Post-modernism is often described as a condition. In truth, post-modernism recognises that it is a critique of what has passed, as well as a problem, and a way of solving problems. As long as we don’t slip in to relativism and tail-chasing impotence (How is that for a mixed metaphor?) I’m happy to be part of Post-modernism, as long as we don’t ever use the word naff ever again…
Comment by seth price 16 February 2009 @ 9:19 pm‘Naff’ ‘pukka’- you’ve got to realise that Jamie F Oliver is the guiding spirit of our age SP.
Also note distinction between postmodernism as an intellectual doctrine and Post Modernism as a period style. Old Nick doesn’t really appreciate the difference, which is part of his problem.
Altermodernism is shit as a label (functionally) folly as history (stylistically).
Beow-Chikka-Wah-Wah!
Comment by CAP 17 February 2009 @ 2:23 pmAn interesting article to bear in mind when writing criticism
http://www.frieze.com/blog/entry/altercritics/
Comment by jiminy cricket 18 February 2009 @ 3:25 pmyes indeedy Jiminy
Comment by annartist 18 February 2009 @ 3:33 pmShit. I went to this show twice, and didn’t even notice Seth Price’s work. Guess that says it all.
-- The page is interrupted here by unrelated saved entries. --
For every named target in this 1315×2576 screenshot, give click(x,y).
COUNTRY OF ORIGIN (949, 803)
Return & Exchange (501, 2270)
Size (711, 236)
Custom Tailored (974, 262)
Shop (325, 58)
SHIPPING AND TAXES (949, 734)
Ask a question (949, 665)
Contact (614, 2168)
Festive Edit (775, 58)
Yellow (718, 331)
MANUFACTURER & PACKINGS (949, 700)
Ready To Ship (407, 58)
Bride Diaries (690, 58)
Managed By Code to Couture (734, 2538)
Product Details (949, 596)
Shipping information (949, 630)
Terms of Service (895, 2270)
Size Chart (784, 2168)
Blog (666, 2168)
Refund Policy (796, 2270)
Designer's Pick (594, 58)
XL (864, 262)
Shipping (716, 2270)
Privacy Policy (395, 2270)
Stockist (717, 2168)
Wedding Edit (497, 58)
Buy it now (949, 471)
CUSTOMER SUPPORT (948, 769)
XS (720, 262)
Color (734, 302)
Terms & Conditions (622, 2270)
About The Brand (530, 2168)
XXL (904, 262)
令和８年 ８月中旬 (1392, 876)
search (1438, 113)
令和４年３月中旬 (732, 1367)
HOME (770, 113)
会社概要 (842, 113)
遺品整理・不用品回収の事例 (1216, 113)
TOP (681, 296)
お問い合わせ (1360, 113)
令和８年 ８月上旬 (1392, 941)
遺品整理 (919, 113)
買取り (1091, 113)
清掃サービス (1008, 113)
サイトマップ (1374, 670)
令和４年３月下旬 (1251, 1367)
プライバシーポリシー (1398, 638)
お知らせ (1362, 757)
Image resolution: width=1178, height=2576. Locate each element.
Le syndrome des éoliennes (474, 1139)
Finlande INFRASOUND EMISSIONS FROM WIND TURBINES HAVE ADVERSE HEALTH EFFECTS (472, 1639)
It’s a patchy old show, but there were a couple of gems along with the dross:
Comment by Russell 18 February 2009 @ 10:18 pmhttp://www.urbanlandfill.co.uk/2009/02/altermodern-tate-britain-london.html
Seth price is a good artist and writer but those are his weakest works. He was far, far better in Dispersion but that is one of his best works as is the essay that inspired the ICA show. Hats off everyone there. I think most are on the money here with regards to Bourriaud and his British Art Triennial (let’s call it by what it actually is shall we). BUT again he’s a clever sod is Nicholas. Just seem to be somehow knowing that there is an underlying current of wanting to go beyoind post mod and identity art and when someone finally gets past it with a real idea and not just a feeling and a bad -ism moniker you can say you were there first. I suspect that’s how relational aesthetics acme about but in Australia where I’m from art kiddies around the country still buy ice creams and give them to strangers…and that IS pukka!